Helper T-cells protect the body's immune system by arranging forces to fight off infection. The HIV virus seizes control of helper T-cells, causing T-cell numbers to drop, making the body vulnerable to disease.

Although they appear similar, T-cells are not all the same. "Virgin" cells are those that have never encountered infection, while experienced ones are know as memory helper T-cells. The researchers examined why HIV prefers to attack memory helper T-cells and avoid their similar associates, virgin T-cells.

Weifeng Wang, PhD Biosciences '12, the study's main author, explains:

"In the body, HIV is able to kill most memory helper cells. We wanted to pursue what makes the difference between memory and naive T-cells on a molecular level."

Unlike virgin helper T-cells, memory T-cells are very mobile and constantly on the go. The researchers believe this momentum entices the HIV virus, making the memory cell more vulnerable.

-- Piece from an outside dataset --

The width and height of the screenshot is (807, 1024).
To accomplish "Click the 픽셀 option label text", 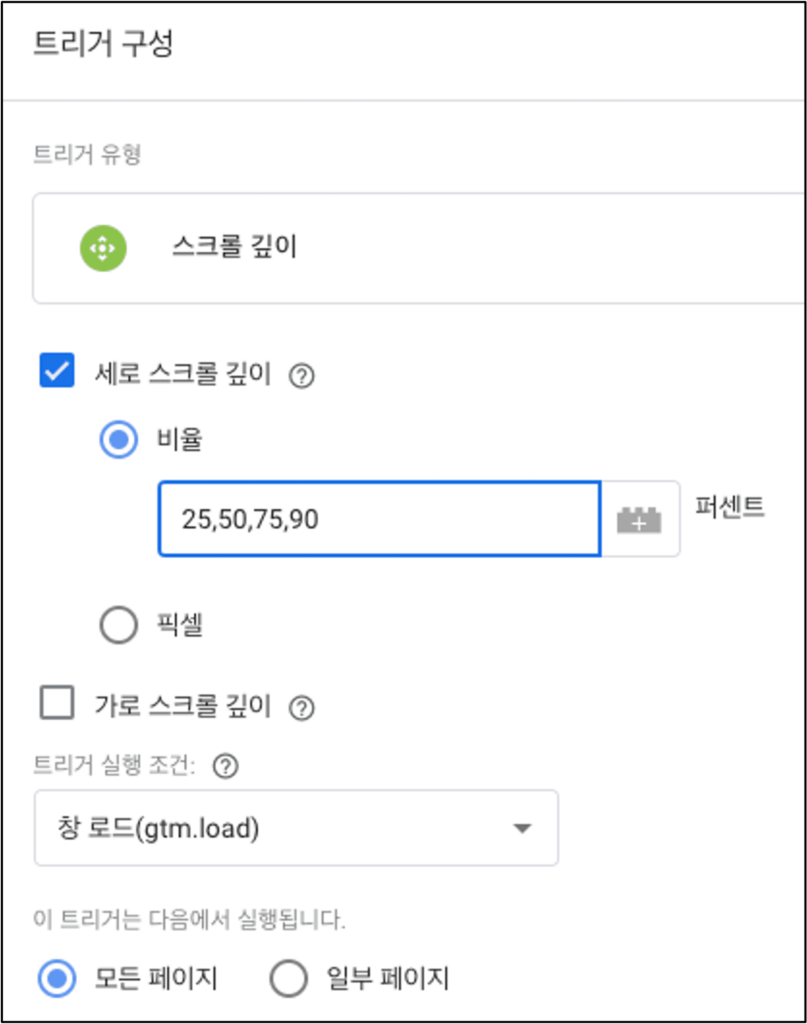I will (x=180, y=624).
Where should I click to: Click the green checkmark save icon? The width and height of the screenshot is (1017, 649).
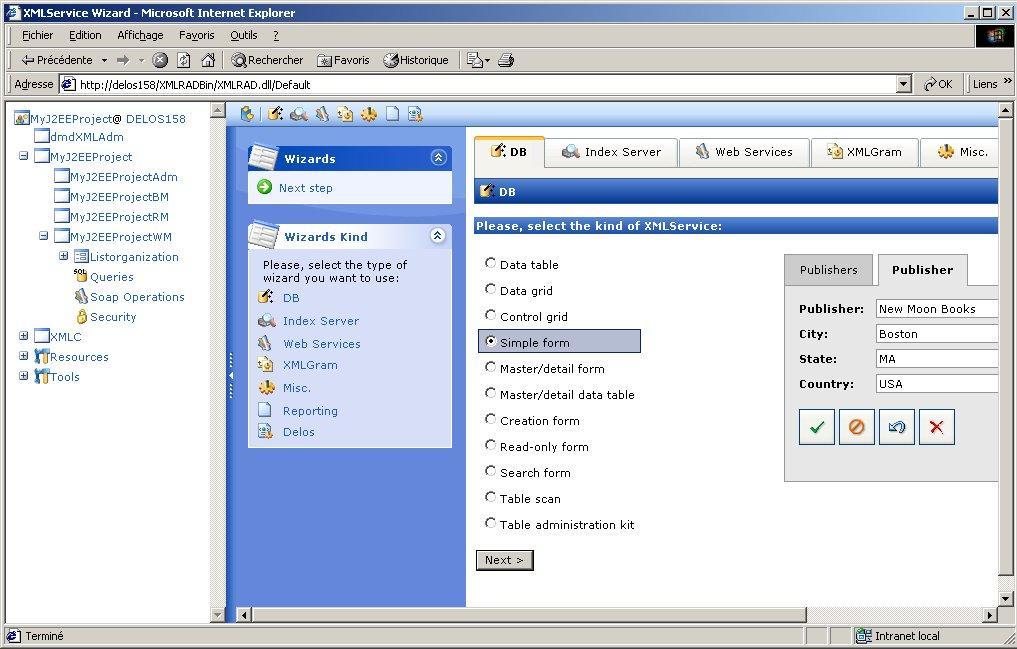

Inside a moving memory cell, the moving edge looks like a waterfall. The cell's supporting bone, or cytoskeleton, acts like a muscle pushing the cell to roam. The researchers looked at how HIV infects those memory cells by going into the center, to the nucleus. In order to reach the nucleus, the virus has to cross the cytoskeleton, in other words pass over a wall.

Wu says:

"HIV jumps over the wall by exploiting the cell's treadmilling process. The HIV virus uses a receptor to attach to the cell for entry. When the virus touches that receptor it's like someone ringing the doorbell. That triggers a signal; someone comes out and opens the door. Now the HIV virus can start the treadmill to 'walk' along the cytoskeleton towards the center. If the virus goes to naive cells, it cannot do it. Naive cells aren't sensitive enough. The cytoskeleton of these 'virgin' cells is different from the memory cells, and it is not easy for the virus to start the treadmilling process."

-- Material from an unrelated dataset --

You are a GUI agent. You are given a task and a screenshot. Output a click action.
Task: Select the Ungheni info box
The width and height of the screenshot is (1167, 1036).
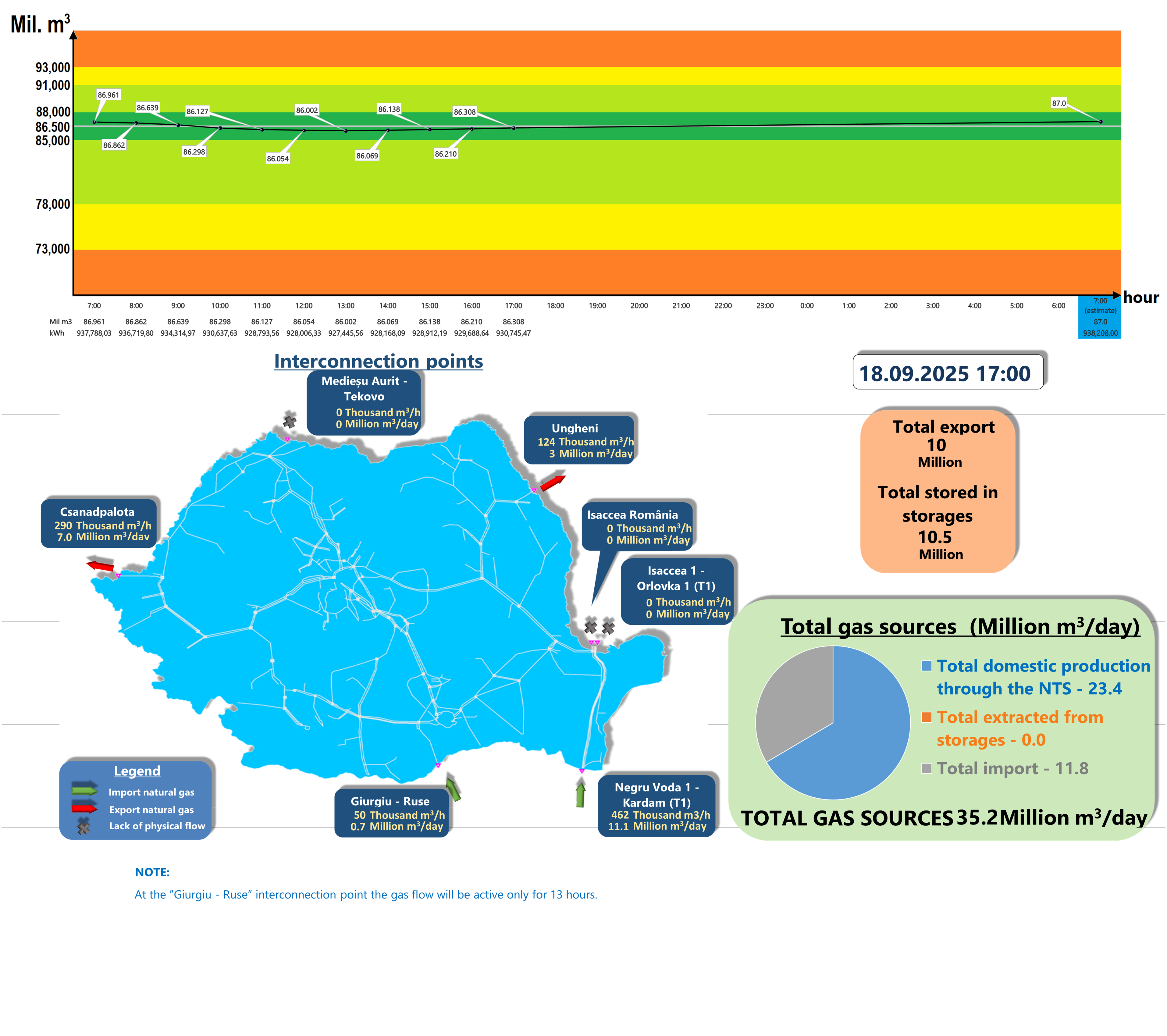click(579, 440)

An advantage for HIV is that it is able to mutate very fast. Memory cell soldiers do not recognize the HIV virus, rendering our immune system defenseless against it. In addition to this, the virus kills many memory helper cells. The way HIV mutates makes it a tough target for drugs. Successfully tackling the virus may be better reached by focusing on the cell, as opposed to the virus itself.

The researchers decided their new strategy should aim at a cellular target that HIV depends on to exist, and then shutting it down. For example, if the cell was a house and the virus needed electricity to live in the house, researchers could target electricity. The tricky part will be shutting it down without impacting healthy cells along with it.

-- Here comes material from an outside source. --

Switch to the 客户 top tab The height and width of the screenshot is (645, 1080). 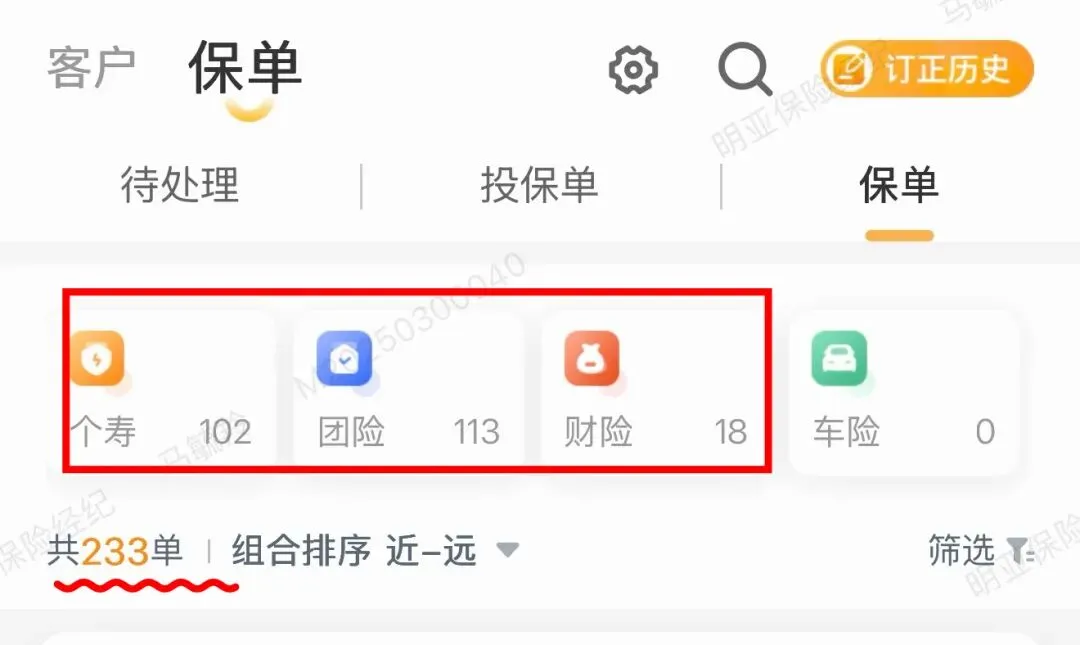91,69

Wu and his team are now looking towards existing drugs, especially those used to treat cancer. Cancer cells and HIV cells share the love of migration, meaning cancer drugs that slow down cancer migration could potentially be used to treat HIV.

After six years of investigating and changing their experiments to reach this finding, the researchers from George Mason University will continue long hours in the lab in search of more break throughs, knowing that failure is also a part of research. Wu concludes, "It is challenging to find a scientific discovery. There is no precedent."